Was zu tun ist: Wiederholen Sie alle folgenden Einträge Zeile für Zeile wortgetreu, lassen Sie die Bilder jedoch weg.
##### Daten zur Aufgabe
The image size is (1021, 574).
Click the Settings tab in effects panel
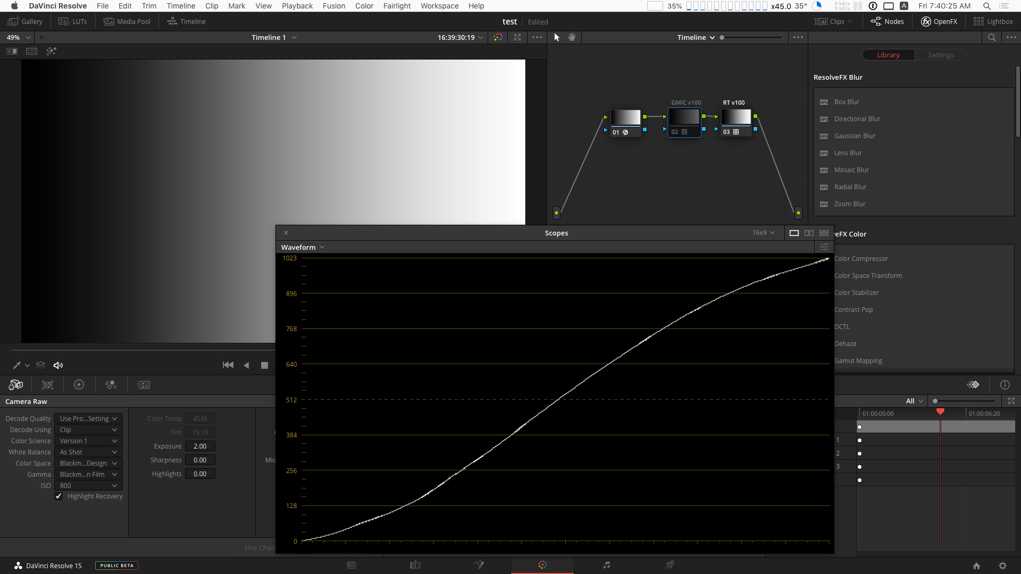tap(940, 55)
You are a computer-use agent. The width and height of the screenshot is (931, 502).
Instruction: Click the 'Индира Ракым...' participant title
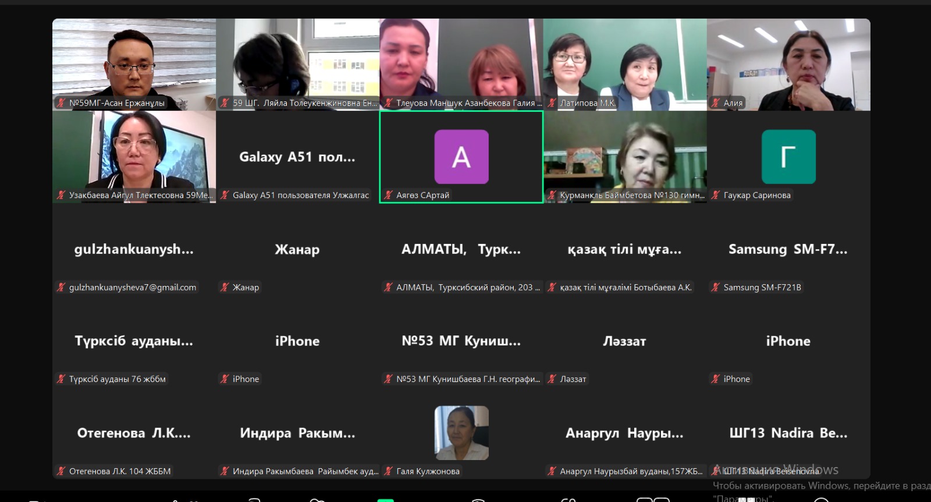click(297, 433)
##########
Das Ergebnis:
The image size is (1021, 574).
Click the Settings tab in effects panel
tap(940, 55)
You are a computer-use agent. The width and height of the screenshot is (931, 502).
Instruction: Click the 'Индира Ракым...' participant title
click(297, 433)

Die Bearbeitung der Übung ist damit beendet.